Dopo voi due (ed escludendo i Tomaselli) sono, credo, quello che ha passato più tempo in quella casa, e questo post non può fare altro che rendermi nostalgico e malinconico verso tutti quei momenti (tantissimi invero e quasi decennali) passati lì dentro, che siano essi stati di gioia, rabbia, golosità e ubriachezza, di bucolica radiosità, di silenzi spaesanti, di rumori spiazzanti, di miagoli persistenti, di note stonate, di voci alterate, di piani falliti, di piani riusciti, di stradari scorsi e tizzoni vivaci, di coperte bagnate, e borse calde riempite, di funghi trovati e di foglie morte, di fagioli saltati e festini infuocati, di sogni svaniti, di promesse inoltrate, di solite risa e soliti pianti, ricordi di tutta una vita.
Volevo aggiungere: non ho mai condiviso a pieno la vostra ‘misantropia celeste’ ma ho sempre rispettato e capito la vostra scelta, non di rado anche difendendola all’uopo. E quella casa in fondo l’ho sempre vista come un riferimento, un punto d’approdo. E’ triste pensare che ormai non lo sarà mai più…

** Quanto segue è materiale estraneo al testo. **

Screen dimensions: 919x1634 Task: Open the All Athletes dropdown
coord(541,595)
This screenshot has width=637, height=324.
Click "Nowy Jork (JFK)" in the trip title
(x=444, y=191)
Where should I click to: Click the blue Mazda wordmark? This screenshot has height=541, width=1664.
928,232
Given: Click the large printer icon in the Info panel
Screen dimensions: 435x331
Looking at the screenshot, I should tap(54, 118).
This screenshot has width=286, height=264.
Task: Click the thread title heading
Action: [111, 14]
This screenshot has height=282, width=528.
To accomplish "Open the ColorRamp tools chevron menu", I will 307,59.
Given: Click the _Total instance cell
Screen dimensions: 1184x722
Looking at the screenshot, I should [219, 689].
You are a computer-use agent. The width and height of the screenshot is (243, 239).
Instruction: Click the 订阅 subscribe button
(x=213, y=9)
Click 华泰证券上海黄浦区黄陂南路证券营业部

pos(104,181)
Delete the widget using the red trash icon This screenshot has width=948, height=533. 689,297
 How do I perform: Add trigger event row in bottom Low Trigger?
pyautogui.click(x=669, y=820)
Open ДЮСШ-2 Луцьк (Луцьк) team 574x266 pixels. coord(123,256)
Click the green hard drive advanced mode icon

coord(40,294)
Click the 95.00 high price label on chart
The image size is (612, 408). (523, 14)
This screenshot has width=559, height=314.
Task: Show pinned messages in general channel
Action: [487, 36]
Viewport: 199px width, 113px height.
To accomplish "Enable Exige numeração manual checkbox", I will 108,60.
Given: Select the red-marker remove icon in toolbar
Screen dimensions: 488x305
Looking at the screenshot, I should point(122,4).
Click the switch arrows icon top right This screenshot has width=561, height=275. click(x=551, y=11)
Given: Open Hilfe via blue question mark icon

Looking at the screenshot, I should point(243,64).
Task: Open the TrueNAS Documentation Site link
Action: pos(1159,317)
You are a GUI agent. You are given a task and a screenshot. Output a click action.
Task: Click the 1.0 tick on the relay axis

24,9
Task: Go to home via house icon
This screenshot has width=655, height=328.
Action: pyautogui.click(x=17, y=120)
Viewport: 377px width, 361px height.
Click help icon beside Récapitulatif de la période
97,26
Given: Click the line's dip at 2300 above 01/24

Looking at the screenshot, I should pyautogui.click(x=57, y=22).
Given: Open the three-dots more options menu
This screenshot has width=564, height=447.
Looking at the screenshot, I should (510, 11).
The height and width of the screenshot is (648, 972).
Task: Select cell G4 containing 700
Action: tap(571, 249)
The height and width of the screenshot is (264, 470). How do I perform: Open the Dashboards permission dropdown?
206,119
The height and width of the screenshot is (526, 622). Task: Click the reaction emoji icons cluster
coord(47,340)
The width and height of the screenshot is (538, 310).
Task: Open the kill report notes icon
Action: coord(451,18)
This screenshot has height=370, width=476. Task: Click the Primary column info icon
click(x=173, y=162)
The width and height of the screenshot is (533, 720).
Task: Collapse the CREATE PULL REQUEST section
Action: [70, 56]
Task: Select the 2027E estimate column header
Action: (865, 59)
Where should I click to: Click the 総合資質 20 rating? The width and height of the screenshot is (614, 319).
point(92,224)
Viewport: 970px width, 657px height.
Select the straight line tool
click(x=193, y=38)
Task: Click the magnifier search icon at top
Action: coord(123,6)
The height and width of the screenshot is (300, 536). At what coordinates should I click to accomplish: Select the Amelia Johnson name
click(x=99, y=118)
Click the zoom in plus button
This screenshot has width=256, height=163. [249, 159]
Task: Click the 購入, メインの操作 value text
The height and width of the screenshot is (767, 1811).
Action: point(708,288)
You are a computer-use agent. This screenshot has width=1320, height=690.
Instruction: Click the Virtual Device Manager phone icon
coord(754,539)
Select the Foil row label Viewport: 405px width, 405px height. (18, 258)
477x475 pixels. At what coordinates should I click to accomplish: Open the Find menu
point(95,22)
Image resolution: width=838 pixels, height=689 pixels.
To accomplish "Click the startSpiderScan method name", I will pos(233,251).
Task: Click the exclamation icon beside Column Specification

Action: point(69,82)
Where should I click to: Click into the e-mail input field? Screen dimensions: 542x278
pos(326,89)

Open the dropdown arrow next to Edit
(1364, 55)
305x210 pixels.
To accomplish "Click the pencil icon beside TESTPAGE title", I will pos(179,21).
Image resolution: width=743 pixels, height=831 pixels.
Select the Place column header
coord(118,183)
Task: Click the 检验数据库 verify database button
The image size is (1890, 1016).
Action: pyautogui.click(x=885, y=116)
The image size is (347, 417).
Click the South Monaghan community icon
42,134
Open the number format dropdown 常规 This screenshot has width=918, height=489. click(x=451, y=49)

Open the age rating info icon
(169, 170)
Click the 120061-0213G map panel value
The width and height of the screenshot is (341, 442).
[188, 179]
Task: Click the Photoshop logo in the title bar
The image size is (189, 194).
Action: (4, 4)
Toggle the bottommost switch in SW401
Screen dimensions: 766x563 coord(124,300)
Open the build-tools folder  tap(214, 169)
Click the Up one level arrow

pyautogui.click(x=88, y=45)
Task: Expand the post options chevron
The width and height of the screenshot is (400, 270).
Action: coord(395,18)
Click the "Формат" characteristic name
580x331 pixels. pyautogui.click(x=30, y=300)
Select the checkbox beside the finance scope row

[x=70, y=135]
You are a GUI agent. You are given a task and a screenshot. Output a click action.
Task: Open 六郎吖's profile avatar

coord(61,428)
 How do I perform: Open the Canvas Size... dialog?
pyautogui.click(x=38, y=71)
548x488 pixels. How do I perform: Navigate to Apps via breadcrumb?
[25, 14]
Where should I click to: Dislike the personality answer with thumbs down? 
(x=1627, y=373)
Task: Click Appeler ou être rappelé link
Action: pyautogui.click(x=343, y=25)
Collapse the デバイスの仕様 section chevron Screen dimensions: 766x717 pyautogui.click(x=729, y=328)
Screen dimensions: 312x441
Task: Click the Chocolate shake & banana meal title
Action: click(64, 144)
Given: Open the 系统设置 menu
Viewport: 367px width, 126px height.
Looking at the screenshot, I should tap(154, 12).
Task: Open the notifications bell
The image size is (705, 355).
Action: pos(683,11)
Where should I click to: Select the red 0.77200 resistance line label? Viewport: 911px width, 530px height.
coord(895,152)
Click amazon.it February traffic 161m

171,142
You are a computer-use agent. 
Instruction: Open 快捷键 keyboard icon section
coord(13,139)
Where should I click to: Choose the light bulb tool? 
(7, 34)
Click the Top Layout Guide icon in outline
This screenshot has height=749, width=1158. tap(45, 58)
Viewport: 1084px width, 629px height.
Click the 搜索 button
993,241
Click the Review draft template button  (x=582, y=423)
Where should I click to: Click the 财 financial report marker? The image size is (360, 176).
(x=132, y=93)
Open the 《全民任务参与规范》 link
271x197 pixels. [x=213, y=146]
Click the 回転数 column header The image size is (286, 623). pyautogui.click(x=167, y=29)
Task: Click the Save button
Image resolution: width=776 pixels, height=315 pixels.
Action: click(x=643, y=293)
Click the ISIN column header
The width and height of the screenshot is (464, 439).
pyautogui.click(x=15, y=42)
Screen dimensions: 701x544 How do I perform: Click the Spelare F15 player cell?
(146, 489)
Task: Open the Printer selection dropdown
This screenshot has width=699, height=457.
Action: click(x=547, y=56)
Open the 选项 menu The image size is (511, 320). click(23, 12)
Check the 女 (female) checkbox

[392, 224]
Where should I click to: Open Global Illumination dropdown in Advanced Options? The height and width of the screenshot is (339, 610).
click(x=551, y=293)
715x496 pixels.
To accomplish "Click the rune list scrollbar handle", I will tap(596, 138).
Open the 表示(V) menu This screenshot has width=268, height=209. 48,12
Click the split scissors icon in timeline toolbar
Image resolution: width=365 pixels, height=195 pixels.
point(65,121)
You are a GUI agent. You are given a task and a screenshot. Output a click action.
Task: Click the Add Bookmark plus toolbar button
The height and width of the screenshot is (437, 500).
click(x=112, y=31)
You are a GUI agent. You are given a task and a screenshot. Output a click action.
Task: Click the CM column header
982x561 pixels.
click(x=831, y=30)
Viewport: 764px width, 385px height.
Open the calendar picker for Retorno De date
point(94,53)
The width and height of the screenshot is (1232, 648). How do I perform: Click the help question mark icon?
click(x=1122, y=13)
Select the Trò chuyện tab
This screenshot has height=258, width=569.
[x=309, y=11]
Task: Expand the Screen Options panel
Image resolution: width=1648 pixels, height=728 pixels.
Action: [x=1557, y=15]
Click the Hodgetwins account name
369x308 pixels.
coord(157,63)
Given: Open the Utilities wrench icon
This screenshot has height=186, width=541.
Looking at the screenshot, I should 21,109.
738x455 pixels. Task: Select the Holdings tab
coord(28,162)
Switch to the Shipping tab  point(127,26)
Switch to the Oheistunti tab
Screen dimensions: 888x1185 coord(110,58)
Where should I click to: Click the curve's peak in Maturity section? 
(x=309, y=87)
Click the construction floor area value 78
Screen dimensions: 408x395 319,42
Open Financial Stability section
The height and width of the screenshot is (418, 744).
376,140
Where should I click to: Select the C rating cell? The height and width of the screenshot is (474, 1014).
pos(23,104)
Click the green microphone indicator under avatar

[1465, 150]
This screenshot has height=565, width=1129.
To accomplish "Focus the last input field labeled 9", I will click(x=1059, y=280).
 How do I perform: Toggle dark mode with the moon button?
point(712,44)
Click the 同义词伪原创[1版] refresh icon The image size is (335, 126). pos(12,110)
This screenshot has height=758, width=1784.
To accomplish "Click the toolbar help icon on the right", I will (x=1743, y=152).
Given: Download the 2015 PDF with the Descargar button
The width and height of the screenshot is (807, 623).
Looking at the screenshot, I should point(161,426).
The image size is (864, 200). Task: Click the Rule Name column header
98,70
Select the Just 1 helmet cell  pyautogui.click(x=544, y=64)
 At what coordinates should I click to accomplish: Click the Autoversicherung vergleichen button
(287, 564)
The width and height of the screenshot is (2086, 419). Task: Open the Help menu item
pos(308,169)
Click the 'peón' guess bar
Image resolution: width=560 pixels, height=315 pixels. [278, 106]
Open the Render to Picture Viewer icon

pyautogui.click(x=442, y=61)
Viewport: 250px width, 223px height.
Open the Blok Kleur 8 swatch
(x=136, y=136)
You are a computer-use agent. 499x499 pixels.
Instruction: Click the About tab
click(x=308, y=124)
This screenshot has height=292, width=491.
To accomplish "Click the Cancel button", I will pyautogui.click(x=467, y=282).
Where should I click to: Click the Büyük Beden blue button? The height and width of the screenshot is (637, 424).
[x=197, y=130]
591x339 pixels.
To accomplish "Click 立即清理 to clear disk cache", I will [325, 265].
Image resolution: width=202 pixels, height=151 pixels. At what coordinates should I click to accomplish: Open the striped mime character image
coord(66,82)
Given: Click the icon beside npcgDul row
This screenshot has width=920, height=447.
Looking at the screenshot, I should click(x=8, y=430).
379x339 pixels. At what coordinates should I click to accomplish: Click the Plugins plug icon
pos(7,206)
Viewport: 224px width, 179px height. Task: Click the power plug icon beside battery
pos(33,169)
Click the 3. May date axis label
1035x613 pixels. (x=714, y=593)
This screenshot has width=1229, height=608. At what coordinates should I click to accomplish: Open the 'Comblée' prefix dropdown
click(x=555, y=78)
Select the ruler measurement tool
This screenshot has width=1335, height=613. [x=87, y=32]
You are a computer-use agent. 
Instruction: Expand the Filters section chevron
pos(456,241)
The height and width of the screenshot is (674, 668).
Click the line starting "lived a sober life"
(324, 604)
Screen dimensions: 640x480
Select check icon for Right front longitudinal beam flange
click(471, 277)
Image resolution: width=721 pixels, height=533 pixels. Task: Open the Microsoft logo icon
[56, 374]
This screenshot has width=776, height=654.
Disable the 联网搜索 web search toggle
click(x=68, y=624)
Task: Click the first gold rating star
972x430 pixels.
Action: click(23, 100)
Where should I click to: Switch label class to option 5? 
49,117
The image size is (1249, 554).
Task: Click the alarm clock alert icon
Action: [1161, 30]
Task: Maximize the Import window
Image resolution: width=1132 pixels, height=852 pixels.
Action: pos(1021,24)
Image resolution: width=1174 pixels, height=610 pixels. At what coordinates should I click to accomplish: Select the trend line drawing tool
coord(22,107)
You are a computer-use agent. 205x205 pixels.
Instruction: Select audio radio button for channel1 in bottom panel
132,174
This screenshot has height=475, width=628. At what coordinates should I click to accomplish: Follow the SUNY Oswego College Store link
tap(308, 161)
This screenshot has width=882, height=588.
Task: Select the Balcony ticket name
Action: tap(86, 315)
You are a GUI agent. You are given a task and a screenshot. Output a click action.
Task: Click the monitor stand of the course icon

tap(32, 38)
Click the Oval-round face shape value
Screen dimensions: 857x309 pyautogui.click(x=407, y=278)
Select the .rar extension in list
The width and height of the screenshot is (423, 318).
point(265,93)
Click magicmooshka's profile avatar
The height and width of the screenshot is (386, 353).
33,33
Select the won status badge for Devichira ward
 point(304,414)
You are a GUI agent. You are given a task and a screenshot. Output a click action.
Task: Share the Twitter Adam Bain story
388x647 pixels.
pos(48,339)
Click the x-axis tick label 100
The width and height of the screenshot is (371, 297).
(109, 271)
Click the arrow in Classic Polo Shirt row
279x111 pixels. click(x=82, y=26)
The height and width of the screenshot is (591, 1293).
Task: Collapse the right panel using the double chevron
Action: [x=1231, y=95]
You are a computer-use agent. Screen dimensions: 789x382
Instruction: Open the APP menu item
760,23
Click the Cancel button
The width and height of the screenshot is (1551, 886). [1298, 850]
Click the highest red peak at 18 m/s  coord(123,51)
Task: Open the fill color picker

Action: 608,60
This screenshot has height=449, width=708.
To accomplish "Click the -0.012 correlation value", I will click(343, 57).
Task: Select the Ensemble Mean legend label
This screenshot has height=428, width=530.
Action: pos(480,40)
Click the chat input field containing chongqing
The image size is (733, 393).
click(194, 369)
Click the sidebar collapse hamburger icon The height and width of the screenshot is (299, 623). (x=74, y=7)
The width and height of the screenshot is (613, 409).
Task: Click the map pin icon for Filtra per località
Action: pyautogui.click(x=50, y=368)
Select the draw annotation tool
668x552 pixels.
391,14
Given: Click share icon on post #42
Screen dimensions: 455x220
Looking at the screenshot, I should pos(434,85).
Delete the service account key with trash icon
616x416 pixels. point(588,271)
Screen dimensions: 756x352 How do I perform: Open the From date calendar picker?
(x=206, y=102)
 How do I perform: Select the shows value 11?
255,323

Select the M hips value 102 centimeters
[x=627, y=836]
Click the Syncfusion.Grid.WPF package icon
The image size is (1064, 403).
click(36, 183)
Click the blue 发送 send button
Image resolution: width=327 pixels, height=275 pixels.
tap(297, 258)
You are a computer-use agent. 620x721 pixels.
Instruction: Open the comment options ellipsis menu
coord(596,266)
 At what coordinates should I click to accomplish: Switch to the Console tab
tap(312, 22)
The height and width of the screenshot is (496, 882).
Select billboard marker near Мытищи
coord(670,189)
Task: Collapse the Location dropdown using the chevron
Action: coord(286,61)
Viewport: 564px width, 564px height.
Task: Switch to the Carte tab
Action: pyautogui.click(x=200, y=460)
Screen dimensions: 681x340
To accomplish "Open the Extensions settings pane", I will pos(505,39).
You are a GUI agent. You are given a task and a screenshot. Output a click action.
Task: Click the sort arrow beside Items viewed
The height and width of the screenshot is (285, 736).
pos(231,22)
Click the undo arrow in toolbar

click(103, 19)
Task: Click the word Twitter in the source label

Ophelia: Grazie, in realtà sto cercando di avere il coraggio di difendere le mie scelte, ma non è semplice quando la maggior parte della gente ti fa notare che sono assurde; così a volte mi convinco anch’io che lo sono e do di testa, tipo quando mi ha sfiorato l’idea di pigliarmi il master in risorse umane (brrr).
Galfy:piango con te.
Tutti: Grazie per la simpatia dimostratami, e comunque non disperiamo: se il nostro mediocre progettino si realizzerà torneremo qui ogni tanto,
quindi ci tornerete anche voi.
Grazie per la graziosa offerta di un corso per spartani impavidi e grazie soprattutto per aver ammesso che volevi buttar fuori i filibustieri che si ostinavano a star svegli fino alle sette. La prossima volta ci coalizzeremo prendendoli opportunamente a pedate nel deretano. Quanto alle nicchie sarei pure d’accordo, ma da qui a cedere inerme alle sirene dell’amore, per di più monogamico e ancor peggio con un esemplare siculo, ce ne corre. E poi sentendo sempre quelle abiette prediche del Dell’Ombra non potrei mica aver altre opinioni…
:’-( Allora andate via…Che dirvi? Vi auguro buona fortuna. Credo che per voi questi siano stati gli anni più belli: serbateli con cura e senza troppa nostalgia.
A volte la vita può sorprendere.
Un caro abbraccio ad entrambi;-)
Ehi, sono cominciati gli “anni ragusani”? Siete ancora affaccendati a riordinare libri?